##### Task inputs #####

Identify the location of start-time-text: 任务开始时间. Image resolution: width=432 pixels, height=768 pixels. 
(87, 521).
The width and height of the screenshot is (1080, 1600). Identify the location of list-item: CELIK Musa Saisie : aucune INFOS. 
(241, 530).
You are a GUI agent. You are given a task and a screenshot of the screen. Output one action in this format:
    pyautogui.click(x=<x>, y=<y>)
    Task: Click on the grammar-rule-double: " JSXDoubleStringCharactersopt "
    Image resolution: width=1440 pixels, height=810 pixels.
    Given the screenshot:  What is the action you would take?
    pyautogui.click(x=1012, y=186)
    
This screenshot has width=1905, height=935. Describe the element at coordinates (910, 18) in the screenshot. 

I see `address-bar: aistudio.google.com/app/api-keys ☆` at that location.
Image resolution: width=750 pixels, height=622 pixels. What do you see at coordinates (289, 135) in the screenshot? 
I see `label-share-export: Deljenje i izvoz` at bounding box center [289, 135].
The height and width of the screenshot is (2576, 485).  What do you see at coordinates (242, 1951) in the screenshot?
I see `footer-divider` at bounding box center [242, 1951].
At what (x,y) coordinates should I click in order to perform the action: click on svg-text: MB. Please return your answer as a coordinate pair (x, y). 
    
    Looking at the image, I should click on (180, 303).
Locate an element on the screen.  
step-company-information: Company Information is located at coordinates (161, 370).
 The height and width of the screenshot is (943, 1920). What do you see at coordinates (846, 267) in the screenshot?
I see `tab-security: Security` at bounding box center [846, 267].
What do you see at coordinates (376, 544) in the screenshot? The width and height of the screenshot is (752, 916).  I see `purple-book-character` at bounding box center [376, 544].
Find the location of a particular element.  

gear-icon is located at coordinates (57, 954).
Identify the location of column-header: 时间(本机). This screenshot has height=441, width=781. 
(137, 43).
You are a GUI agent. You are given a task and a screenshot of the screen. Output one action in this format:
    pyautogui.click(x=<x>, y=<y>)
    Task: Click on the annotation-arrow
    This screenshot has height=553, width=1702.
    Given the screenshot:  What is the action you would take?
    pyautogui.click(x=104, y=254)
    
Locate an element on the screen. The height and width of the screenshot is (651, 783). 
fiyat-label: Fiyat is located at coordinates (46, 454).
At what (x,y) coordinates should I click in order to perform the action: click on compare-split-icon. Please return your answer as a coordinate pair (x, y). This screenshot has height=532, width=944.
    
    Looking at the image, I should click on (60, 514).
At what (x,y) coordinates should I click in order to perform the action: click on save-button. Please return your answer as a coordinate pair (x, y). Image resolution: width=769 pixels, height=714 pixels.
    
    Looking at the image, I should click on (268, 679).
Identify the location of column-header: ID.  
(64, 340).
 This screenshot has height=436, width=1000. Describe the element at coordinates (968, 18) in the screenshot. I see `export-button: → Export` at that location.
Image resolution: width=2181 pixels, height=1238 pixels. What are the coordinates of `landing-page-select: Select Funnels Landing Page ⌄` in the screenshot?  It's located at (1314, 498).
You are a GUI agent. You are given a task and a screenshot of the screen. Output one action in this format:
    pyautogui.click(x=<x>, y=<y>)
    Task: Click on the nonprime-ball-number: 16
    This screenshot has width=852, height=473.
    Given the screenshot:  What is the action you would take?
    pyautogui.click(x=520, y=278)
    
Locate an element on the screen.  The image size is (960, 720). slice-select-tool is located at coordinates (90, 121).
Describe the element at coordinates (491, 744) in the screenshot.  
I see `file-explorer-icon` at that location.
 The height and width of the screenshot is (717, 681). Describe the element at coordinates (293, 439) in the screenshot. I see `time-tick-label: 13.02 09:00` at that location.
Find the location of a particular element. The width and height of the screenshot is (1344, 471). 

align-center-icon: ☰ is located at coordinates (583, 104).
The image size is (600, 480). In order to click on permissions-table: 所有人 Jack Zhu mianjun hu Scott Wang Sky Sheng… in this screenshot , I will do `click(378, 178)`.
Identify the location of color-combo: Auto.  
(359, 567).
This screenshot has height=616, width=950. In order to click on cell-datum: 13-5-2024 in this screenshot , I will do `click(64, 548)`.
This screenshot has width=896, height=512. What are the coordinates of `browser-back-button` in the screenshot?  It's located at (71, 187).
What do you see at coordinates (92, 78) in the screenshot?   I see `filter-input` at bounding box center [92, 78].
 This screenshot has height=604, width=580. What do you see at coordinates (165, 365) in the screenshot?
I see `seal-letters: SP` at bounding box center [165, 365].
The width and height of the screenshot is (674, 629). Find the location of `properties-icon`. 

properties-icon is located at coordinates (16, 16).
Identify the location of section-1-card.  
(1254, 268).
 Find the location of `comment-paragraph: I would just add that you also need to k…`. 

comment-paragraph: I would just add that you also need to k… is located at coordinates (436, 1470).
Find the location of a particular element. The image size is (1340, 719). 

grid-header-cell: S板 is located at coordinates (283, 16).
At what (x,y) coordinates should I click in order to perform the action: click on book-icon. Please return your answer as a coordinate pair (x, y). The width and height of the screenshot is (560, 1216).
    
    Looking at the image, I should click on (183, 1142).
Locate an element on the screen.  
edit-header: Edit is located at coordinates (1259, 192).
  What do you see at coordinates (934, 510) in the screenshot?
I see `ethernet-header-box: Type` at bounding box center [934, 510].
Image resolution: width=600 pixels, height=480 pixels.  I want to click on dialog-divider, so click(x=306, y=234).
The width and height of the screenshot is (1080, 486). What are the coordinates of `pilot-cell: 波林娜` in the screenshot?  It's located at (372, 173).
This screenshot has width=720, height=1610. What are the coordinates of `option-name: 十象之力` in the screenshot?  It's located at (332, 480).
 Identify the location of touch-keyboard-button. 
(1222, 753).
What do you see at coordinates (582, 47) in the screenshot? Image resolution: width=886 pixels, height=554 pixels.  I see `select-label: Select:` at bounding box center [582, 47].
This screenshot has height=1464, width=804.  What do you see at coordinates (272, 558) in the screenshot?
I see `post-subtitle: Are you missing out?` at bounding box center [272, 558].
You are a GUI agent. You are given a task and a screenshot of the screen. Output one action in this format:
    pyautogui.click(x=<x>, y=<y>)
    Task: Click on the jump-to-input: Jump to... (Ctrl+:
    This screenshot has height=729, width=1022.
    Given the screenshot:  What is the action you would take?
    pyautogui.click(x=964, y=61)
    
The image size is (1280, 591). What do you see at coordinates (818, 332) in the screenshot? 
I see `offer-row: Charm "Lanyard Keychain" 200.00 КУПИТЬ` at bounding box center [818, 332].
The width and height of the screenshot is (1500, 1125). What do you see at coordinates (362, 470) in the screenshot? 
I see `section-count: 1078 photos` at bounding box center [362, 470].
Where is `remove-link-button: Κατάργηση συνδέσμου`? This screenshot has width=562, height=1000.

#####

[Task prompt]: Return every line of the material above without any change, from the first line through the last.

[Exercise answer]:
Identify the location of start-time-text: 任务开始时间. Image resolution: width=432 pixels, height=768 pixels. 
(87, 521).
The width and height of the screenshot is (1080, 1600). Identify the location of list-item: CELIK Musa Saisie : aucune INFOS. 
(241, 530).
You are a GUI agent. You are given a task and a screenshot of the screen. Output one action in this format:
    pyautogui.click(x=<x>, y=<y>)
    Task: Click on the grammar-rule-double: " JSXDoubleStringCharactersopt "
    Image resolution: width=1440 pixels, height=810 pixels.
    Given the screenshot:  What is the action you would take?
    pyautogui.click(x=1012, y=186)
    
This screenshot has width=1905, height=935. Describe the element at coordinates (910, 18) in the screenshot. 

I see `address-bar: aistudio.google.com/app/api-keys ☆` at that location.
Image resolution: width=750 pixels, height=622 pixels. What do you see at coordinates (289, 135) in the screenshot? 
I see `label-share-export: Deljenje i izvoz` at bounding box center [289, 135].
The height and width of the screenshot is (2576, 485).  What do you see at coordinates (242, 1951) in the screenshot?
I see `footer-divider` at bounding box center [242, 1951].
At what (x,y) coordinates should I click in order to perform the action: click on svg-text: MB. Please return your answer as a coordinate pair (x, y). 
    
    Looking at the image, I should click on (180, 303).
Locate an element on the screen.  
step-company-information: Company Information is located at coordinates (161, 370).
 The height and width of the screenshot is (943, 1920). What do you see at coordinates (846, 267) in the screenshot?
I see `tab-security: Security` at bounding box center [846, 267].
What do you see at coordinates (376, 544) in the screenshot? The width and height of the screenshot is (752, 916).  I see `purple-book-character` at bounding box center [376, 544].
Find the location of a particular element.  

gear-icon is located at coordinates (57, 954).
Identify the location of column-header: 时间(本机). This screenshot has height=441, width=781. 
(137, 43).
You are a GUI agent. You are given a task and a screenshot of the screen. Output one action in this format:
    pyautogui.click(x=<x>, y=<y>)
    Task: Click on the annotation-arrow
    This screenshot has height=553, width=1702.
    Given the screenshot:  What is the action you would take?
    pyautogui.click(x=104, y=254)
    
Locate an element on the screen. The height and width of the screenshot is (651, 783). 
fiyat-label: Fiyat is located at coordinates (46, 454).
At what (x,y) coordinates should I click in order to perform the action: click on compare-split-icon. Please return your answer as a coordinate pair (x, y). This screenshot has height=532, width=944.
    
    Looking at the image, I should click on (60, 514).
At what (x,y) coordinates should I click in order to perform the action: click on save-button. Please return your answer as a coordinate pair (x, y). Image resolution: width=769 pixels, height=714 pixels.
    
    Looking at the image, I should click on (268, 679).
Identify the location of column-header: ID.  
(64, 340).
 This screenshot has height=436, width=1000. Describe the element at coordinates (968, 18) in the screenshot. I see `export-button: → Export` at that location.
Image resolution: width=2181 pixels, height=1238 pixels. What are the coordinates of `landing-page-select: Select Funnels Landing Page ⌄` in the screenshot?  It's located at (1314, 498).
You are a GUI agent. You are given a task and a screenshot of the screen. Output one action in this format:
    pyautogui.click(x=<x>, y=<y>)
    Task: Click on the nonprime-ball-number: 16
    This screenshot has width=852, height=473.
    Given the screenshot:  What is the action you would take?
    pyautogui.click(x=520, y=278)
    
Locate an element on the screen.  The image size is (960, 720). slice-select-tool is located at coordinates (90, 121).
Describe the element at coordinates (491, 744) in the screenshot.  
I see `file-explorer-icon` at that location.
 The height and width of the screenshot is (717, 681). Describe the element at coordinates (293, 439) in the screenshot. I see `time-tick-label: 13.02 09:00` at that location.
Find the location of a particular element. The width and height of the screenshot is (1344, 471). 

align-center-icon: ☰ is located at coordinates (583, 104).
The image size is (600, 480). In order to click on permissions-table: 所有人 Jack Zhu mianjun hu Scott Wang Sky Sheng… in this screenshot , I will do `click(378, 178)`.
Identify the location of color-combo: Auto.  
(359, 567).
This screenshot has height=616, width=950. In order to click on cell-datum: 13-5-2024 in this screenshot , I will do `click(64, 548)`.
This screenshot has width=896, height=512. What are the coordinates of `browser-back-button` in the screenshot?  It's located at (71, 187).
What do you see at coordinates (92, 78) in the screenshot?   I see `filter-input` at bounding box center [92, 78].
 This screenshot has height=604, width=580. What do you see at coordinates (165, 365) in the screenshot?
I see `seal-letters: SP` at bounding box center [165, 365].
The width and height of the screenshot is (674, 629). Find the location of `properties-icon`. 

properties-icon is located at coordinates (16, 16).
Identify the location of section-1-card.  
(1254, 268).
 Find the location of `comment-paragraph: I would just add that you also need to k…`. 

comment-paragraph: I would just add that you also need to k… is located at coordinates (436, 1470).
Find the location of a particular element. The image size is (1340, 719). 

grid-header-cell: S板 is located at coordinates (283, 16).
At what (x,y) coordinates should I click in order to perform the action: click on book-icon. Please return your answer as a coordinate pair (x, y). The width and height of the screenshot is (560, 1216).
    
    Looking at the image, I should click on (183, 1142).
Locate an element on the screen.  
edit-header: Edit is located at coordinates (1259, 192).
  What do you see at coordinates (934, 510) in the screenshot?
I see `ethernet-header-box: Type` at bounding box center [934, 510].
Image resolution: width=600 pixels, height=480 pixels.  I want to click on dialog-divider, so click(x=306, y=234).
The width and height of the screenshot is (1080, 486). What are the coordinates of `pilot-cell: 波林娜` in the screenshot?  It's located at (372, 173).
This screenshot has width=720, height=1610. What are the coordinates of `option-name: 十象之力` in the screenshot?  It's located at (332, 480).
 Identify the location of touch-keyboard-button. 
(1222, 753).
What do you see at coordinates (582, 47) in the screenshot? Image resolution: width=886 pixels, height=554 pixels.  I see `select-label: Select:` at bounding box center [582, 47].
This screenshot has height=1464, width=804.  What do you see at coordinates (272, 558) in the screenshot?
I see `post-subtitle: Are you missing out?` at bounding box center [272, 558].
You are a GUI agent. You are given a task and a screenshot of the screen. Output one action in this format:
    pyautogui.click(x=<x>, y=<y>)
    Task: Click on the jump-to-input: Jump to... (Ctrl+:
    This screenshot has height=729, width=1022.
    Given the screenshot:  What is the action you would take?
    pyautogui.click(x=964, y=61)
    
The image size is (1280, 591). What do you see at coordinates (818, 332) in the screenshot? 
I see `offer-row: Charm "Lanyard Keychain" 200.00 КУПИТЬ` at bounding box center [818, 332].
The width and height of the screenshot is (1500, 1125). What do you see at coordinates (362, 470) in the screenshot? 
I see `section-count: 1078 photos` at bounding box center [362, 470].
Where is `remove-link-button: Κατάργηση συνδέσμου`? This screenshot has width=562, height=1000.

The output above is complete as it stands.